▶ Your goal
Please extract every one of the lines below and reproduce each one character for character.

──────── Record list ────────

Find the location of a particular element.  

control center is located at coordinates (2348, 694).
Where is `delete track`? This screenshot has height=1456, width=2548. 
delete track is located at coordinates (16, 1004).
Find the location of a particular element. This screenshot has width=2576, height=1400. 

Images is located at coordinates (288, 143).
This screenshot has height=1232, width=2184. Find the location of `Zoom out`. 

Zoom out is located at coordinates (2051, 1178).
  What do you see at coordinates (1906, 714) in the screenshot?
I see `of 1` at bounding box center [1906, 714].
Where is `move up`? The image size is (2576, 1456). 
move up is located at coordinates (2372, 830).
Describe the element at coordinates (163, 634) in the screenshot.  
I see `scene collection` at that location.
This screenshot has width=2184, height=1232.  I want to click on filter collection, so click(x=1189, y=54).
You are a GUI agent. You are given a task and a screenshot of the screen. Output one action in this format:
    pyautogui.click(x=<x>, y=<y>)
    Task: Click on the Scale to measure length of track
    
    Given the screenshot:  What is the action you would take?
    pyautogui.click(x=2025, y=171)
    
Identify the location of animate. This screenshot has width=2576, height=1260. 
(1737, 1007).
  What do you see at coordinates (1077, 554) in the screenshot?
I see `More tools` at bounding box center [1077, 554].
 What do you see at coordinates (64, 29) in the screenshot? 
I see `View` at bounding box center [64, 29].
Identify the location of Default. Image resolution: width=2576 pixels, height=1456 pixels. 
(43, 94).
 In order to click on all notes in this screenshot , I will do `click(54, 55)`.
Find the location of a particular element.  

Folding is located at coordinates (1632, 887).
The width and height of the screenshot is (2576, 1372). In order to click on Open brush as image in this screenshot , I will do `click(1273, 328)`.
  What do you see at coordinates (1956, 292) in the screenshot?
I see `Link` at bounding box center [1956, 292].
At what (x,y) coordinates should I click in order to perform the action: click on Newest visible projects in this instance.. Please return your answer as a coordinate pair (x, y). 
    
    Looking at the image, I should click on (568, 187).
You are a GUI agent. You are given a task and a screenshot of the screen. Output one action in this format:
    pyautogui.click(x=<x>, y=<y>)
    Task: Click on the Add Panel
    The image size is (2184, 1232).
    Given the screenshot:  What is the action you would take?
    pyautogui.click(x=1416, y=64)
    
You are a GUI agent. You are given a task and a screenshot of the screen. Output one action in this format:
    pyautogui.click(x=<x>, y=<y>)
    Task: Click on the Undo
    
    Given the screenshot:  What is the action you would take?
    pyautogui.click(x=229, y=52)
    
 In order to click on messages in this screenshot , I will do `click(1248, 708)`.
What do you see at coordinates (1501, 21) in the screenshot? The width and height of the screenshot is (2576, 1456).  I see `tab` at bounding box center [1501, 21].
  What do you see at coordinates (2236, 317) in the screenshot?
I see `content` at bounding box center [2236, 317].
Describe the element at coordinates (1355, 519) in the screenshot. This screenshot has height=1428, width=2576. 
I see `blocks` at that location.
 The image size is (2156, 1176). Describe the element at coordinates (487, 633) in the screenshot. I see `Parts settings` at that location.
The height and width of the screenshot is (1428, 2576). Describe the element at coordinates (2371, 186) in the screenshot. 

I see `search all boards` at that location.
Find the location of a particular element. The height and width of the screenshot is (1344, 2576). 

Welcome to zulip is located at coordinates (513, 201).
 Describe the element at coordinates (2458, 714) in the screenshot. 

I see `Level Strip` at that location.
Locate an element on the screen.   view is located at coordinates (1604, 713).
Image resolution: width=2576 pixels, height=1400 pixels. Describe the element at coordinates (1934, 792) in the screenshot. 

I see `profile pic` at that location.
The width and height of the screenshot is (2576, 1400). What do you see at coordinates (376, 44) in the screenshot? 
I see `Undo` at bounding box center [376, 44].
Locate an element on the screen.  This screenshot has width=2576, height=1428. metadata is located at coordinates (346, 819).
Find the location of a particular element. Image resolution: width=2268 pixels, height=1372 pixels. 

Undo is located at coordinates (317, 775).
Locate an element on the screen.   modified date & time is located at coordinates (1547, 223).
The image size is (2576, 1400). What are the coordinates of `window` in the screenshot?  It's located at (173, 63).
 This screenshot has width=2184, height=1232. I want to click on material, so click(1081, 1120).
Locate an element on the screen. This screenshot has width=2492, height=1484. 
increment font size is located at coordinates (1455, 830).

────────

▶ Full output
Find the location of a particular element.  

control center is located at coordinates (2348, 694).
Where is `delete track`? This screenshot has height=1456, width=2548. 
delete track is located at coordinates (16, 1004).
Find the location of a particular element. This screenshot has width=2576, height=1400. 

Images is located at coordinates (288, 143).
This screenshot has height=1232, width=2184. Find the location of `Zoom out`. 

Zoom out is located at coordinates (2051, 1178).
  What do you see at coordinates (1906, 714) in the screenshot?
I see `of 1` at bounding box center [1906, 714].
Where is `move up`? The image size is (2576, 1456). 
move up is located at coordinates (2372, 830).
Describe the element at coordinates (163, 634) in the screenshot.  
I see `scene collection` at that location.
This screenshot has width=2184, height=1232.  I want to click on filter collection, so click(x=1189, y=54).
You are a GUI agent. You are given a task and a screenshot of the screen. Output one action in this format:
    pyautogui.click(x=<x>, y=<y>)
    Task: Click on the Scale to measure length of track
    
    Given the screenshot:  What is the action you would take?
    pyautogui.click(x=2025, y=171)
    
Identify the location of animate. This screenshot has width=2576, height=1260. 
(1737, 1007).
  What do you see at coordinates (1077, 554) in the screenshot?
I see `More tools` at bounding box center [1077, 554].
 What do you see at coordinates (64, 29) in the screenshot? 
I see `View` at bounding box center [64, 29].
Identify the location of Default. Image resolution: width=2576 pixels, height=1456 pixels. 
(43, 94).
 In order to click on all notes in this screenshot , I will do `click(54, 55)`.
Find the location of a particular element.  

Folding is located at coordinates (1632, 887).
The width and height of the screenshot is (2576, 1372). In order to click on Open brush as image in this screenshot , I will do `click(1273, 328)`.
  What do you see at coordinates (1956, 292) in the screenshot?
I see `Link` at bounding box center [1956, 292].
At what (x,y) coordinates should I click in order to perform the action: click on Newest visible projects in this instance.. Please return your answer as a coordinate pair (x, y). 
    
    Looking at the image, I should click on (568, 187).
You are a GUI agent. You are given a task and a screenshot of the screen. Output one action in this format:
    pyautogui.click(x=<x>, y=<y>)
    Task: Click on the Add Panel
    The image size is (2184, 1232).
    Given the screenshot:  What is the action you would take?
    pyautogui.click(x=1416, y=64)
    
You are a GUI agent. You are given a task and a screenshot of the screen. Output one action in this format:
    pyautogui.click(x=<x>, y=<y>)
    Task: Click on the Undo
    
    Given the screenshot:  What is the action you would take?
    pyautogui.click(x=229, y=52)
    
 In order to click on messages in this screenshot , I will do `click(1248, 708)`.
What do you see at coordinates (1501, 21) in the screenshot? The width and height of the screenshot is (2576, 1456).  I see `tab` at bounding box center [1501, 21].
  What do you see at coordinates (2236, 317) in the screenshot?
I see `content` at bounding box center [2236, 317].
Describe the element at coordinates (1355, 519) in the screenshot. This screenshot has height=1428, width=2576. 
I see `blocks` at that location.
 The image size is (2156, 1176). Describe the element at coordinates (487, 633) in the screenshot. I see `Parts settings` at that location.
The height and width of the screenshot is (1428, 2576). Describe the element at coordinates (2371, 186) in the screenshot. 

I see `search all boards` at that location.
Find the location of a particular element. The height and width of the screenshot is (1344, 2576). 

Welcome to zulip is located at coordinates (513, 201).
 Describe the element at coordinates (2458, 714) in the screenshot. 

I see `Level Strip` at that location.
Locate an element on the screen.   view is located at coordinates (1604, 713).
Image resolution: width=2576 pixels, height=1400 pixels. Describe the element at coordinates (1934, 792) in the screenshot. 

I see `profile pic` at that location.
The width and height of the screenshot is (2576, 1400). What do you see at coordinates (376, 44) in the screenshot? 
I see `Undo` at bounding box center [376, 44].
Locate an element on the screen.  This screenshot has width=2576, height=1428. metadata is located at coordinates (346, 819).
Find the location of a particular element. Image resolution: width=2268 pixels, height=1372 pixels. 

Undo is located at coordinates (317, 775).
Locate an element on the screen.   modified date & time is located at coordinates (1547, 223).
The image size is (2576, 1400). What are the coordinates of `window` in the screenshot?  It's located at (173, 63).
 This screenshot has width=2184, height=1232. I want to click on material, so click(1081, 1120).
Locate an element on the screen. This screenshot has width=2492, height=1484. 
increment font size is located at coordinates (1455, 830).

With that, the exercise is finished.